* What you need to do:
Reproduce the records exactly, beginning with their first line and ending with the line that contains "1568x685 pixels.", and output nothing more.

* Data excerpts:
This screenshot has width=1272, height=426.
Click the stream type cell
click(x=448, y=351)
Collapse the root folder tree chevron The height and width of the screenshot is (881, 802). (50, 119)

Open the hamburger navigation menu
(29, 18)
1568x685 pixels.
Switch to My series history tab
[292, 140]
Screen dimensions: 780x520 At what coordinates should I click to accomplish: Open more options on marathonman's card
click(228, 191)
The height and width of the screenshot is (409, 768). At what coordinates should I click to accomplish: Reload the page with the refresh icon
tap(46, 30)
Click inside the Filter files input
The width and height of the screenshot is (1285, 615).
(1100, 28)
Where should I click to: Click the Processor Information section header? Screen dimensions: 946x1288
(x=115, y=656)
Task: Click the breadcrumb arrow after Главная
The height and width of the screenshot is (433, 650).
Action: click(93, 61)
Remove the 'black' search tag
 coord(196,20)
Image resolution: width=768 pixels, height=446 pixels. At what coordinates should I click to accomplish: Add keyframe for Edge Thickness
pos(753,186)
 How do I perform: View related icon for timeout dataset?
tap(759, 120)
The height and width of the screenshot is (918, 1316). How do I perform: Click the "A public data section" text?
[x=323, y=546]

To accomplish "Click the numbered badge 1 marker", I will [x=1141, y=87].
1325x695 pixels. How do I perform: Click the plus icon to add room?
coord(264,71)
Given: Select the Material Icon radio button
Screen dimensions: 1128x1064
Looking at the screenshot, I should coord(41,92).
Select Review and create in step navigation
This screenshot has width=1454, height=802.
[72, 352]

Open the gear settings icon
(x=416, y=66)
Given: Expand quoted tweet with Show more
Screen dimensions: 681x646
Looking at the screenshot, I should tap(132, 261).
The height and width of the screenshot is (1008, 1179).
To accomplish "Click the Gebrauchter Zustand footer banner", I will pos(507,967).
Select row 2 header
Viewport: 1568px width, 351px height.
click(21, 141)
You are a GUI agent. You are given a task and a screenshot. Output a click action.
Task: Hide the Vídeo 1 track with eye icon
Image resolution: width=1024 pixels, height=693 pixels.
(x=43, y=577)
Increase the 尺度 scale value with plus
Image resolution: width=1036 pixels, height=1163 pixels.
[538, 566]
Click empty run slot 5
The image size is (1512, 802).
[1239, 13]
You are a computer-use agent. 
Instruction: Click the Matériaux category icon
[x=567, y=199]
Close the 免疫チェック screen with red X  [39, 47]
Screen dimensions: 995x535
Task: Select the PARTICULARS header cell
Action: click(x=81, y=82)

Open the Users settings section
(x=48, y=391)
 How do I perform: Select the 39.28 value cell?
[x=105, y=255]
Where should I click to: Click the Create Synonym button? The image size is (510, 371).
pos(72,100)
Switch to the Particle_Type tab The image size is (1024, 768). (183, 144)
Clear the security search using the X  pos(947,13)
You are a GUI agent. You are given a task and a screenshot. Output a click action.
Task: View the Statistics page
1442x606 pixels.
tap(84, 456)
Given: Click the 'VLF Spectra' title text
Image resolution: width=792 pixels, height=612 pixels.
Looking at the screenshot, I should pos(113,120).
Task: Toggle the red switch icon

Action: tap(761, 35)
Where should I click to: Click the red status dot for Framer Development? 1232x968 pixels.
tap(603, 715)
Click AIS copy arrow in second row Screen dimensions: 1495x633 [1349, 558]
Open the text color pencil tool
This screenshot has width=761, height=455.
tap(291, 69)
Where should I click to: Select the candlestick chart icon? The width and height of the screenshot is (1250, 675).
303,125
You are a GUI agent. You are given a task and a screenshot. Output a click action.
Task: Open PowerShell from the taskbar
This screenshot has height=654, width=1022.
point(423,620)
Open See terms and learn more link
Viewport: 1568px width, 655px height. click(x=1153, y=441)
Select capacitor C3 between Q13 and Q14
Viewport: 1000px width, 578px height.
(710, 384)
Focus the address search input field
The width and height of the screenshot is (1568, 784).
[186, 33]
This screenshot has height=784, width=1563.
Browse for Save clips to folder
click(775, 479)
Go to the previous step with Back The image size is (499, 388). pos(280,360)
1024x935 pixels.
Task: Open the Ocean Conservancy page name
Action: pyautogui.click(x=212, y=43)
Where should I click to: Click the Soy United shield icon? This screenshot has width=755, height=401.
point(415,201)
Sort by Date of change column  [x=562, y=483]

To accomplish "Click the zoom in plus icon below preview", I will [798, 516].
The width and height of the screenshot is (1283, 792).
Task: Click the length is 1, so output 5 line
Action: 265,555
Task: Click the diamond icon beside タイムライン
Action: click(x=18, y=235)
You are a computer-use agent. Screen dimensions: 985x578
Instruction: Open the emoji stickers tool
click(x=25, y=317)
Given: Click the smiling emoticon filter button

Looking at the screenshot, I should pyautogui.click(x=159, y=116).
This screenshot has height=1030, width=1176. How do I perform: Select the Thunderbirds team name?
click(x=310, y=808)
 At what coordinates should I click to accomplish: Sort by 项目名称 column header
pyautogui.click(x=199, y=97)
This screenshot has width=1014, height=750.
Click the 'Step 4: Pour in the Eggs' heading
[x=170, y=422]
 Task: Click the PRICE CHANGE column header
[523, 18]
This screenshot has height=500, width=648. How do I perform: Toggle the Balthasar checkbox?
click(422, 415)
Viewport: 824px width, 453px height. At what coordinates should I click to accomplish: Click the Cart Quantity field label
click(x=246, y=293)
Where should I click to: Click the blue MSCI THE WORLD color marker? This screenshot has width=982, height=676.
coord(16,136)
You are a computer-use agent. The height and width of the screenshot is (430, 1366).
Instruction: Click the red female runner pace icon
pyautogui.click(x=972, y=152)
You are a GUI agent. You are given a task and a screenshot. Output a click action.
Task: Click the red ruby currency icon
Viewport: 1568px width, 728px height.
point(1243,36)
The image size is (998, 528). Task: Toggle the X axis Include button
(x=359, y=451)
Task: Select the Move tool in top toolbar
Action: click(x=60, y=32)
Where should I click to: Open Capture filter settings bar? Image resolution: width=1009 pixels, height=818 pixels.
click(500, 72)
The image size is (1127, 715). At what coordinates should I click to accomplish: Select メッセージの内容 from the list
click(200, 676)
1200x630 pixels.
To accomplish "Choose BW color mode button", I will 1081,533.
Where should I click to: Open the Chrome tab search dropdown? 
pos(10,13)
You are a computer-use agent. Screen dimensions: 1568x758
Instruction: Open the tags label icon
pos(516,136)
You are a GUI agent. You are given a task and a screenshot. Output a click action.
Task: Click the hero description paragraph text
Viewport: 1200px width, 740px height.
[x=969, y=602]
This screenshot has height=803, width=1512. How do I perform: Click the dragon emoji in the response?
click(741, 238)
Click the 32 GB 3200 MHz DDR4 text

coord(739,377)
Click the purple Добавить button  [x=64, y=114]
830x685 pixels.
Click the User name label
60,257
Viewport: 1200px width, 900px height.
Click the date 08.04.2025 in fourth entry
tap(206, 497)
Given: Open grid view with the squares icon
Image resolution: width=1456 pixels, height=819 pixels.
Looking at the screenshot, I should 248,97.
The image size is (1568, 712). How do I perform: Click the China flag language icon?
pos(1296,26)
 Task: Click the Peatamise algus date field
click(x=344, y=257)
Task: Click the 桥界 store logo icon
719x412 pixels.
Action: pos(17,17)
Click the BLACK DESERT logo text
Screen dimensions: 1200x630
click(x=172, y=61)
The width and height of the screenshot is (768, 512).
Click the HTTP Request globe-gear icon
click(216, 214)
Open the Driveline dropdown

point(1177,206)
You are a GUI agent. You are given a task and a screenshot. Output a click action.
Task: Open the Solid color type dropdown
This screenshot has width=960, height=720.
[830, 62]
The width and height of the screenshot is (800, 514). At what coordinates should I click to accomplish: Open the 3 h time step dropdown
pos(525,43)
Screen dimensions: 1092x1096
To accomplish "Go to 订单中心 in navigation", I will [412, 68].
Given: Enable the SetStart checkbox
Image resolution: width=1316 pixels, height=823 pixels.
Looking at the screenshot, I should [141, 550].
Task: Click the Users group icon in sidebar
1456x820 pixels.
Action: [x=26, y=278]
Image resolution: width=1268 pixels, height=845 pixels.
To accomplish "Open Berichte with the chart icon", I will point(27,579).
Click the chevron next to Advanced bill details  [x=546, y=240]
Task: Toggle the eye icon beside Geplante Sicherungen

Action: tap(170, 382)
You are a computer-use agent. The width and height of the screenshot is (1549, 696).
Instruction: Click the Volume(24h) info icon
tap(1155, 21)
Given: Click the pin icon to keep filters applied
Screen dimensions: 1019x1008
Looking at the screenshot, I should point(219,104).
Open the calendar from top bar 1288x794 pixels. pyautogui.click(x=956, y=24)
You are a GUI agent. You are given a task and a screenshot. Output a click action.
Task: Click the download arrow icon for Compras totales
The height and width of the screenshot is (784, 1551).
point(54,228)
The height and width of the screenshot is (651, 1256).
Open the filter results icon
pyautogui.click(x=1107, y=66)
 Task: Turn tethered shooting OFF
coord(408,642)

* Response to the exercise:
This screenshot has width=1272, height=426.
Click the stream type cell
click(x=448, y=351)
Collapse the root folder tree chevron The height and width of the screenshot is (881, 802). (50, 119)

Open the hamburger navigation menu
(29, 18)
1568x685 pixels.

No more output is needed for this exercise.